AI is shaking up product marketing. Everyone’s racing to optimise for the bots, but it’s the humans you still need to convince, writes strategy director Michael Green.

Reporting from sunny Cannes, The Economist recently ran a great piece about how AI is turning the advertising world upside down. I don’t do Cannes, but back here in beautiful Bristol, one detail stuck with me: brands are now creating content not just for people, but for large language models (LLMs) — the bots crawling the internet and powering tools like ChatGPT and Google’s Gemini.

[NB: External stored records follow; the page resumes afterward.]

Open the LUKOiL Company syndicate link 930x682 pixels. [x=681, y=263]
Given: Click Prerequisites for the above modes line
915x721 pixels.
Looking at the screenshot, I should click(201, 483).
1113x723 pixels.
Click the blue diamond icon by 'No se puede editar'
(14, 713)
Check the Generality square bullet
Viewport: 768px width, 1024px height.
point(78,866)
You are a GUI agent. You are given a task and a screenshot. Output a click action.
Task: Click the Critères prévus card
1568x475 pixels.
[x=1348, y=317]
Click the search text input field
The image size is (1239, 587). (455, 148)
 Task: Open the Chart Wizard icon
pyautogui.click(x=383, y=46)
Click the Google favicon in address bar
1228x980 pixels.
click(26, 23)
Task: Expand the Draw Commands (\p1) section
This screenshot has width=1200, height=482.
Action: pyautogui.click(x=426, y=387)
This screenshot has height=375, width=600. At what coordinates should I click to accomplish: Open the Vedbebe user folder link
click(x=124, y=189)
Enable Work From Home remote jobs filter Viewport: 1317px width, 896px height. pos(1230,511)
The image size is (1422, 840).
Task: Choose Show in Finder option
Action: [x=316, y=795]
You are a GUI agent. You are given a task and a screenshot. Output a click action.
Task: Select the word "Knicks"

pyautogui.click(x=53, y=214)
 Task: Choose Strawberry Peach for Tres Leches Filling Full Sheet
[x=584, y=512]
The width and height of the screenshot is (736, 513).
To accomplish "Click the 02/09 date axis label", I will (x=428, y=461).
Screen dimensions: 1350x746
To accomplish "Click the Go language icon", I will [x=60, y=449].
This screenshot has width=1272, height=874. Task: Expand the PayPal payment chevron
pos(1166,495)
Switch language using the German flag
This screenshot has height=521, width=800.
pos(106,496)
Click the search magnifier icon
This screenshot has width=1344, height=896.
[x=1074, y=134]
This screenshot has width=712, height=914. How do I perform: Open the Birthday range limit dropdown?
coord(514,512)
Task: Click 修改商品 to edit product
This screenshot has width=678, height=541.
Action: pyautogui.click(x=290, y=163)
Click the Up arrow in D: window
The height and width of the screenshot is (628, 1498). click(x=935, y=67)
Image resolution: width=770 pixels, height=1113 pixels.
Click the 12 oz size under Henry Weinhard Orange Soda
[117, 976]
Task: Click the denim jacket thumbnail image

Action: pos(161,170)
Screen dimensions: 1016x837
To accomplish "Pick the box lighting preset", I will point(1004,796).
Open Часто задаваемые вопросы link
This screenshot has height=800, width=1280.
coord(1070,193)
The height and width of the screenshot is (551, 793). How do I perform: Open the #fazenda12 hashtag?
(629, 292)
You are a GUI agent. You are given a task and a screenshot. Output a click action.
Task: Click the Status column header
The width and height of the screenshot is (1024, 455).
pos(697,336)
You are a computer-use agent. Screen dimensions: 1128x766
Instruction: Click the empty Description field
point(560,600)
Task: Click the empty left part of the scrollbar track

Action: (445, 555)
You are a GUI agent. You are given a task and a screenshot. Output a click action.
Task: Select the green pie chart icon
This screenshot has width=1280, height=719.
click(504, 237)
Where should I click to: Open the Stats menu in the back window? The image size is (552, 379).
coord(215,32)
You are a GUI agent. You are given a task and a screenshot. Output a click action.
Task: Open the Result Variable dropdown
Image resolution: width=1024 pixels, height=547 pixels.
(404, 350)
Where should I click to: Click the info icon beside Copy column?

It makes sense. If these models are the new gateway to product discovery, it’s logical to optimise for them. Detailed product descriptions, structured data, lots of plain text — all good for getting surfaced and recommended. And some early-stage startups are already running thousands of LLM queries to analyse how they show up in search results, not for humans, but for the models themselves.

But there’s a catch. Even if a bot recommends you, it’s still a human who decides whether to trust you.

And this is where I think the conversation risks going off balance.

Optimising for the machine ≠ winning the sale

If the only people you’re writing for are LLMs, you end up with dry, robotic content. Sure, it’s detailed. Sure, it ranks. But it doesn’t build belief. It doesn’t spark interest. It doesn’t help someone feel like your product is the right fit or your company is worth talking to.

In product marketing, we see this all the time. A technically brilliant solution gets surfaced through search or demoed well enough on a call, but the website doesn’t connect. The story doesn’t land. The buyer leaves unsure or unconvinced. You’ve won the algorithm and lost the opportunity.

And with AI-driven “agents” already starting to make decisions on behalf of users, from shopping tools to price alerts, it’s tempting to imagine a future where the human buyer disappears entirely. But they won’t. Especially not in high-consideration categories where trust, clarity, and emotional reassurance still matter.

Two audiences, one joined-up strategy

The smart approach isn’t to ignore LLMs. It’s to recognise that they’re the top of the funnel now, not the whole funnel.

Yes, give them the detail. Translate your infographics into text. Write those longform product specs that make an LLM purr.

But don’t forget the person who clicks through, the one who actually signs the deal, swipes the card, or champions your product internally. That’s where your story needs to shift from facts to feeling. From visibility to conviction.

And that’s where product marketing comes in. Not as a bolt-on, but as the bridge between discoverability and belief.

Keep the bots in mind, but speak to the human

There’s a clear role here for marketing teams to play: shaping content that works both ways. Optimised for structure, but not stripped of soul. Grounded in clarity, but still distinctive.

Because yes, we’re entering a new era of AI-driven discovery. But your buyer still has a brain, and a budget, and a boss to convince.

And if you forget about them, you might end up with the best-ranked product no one remembers.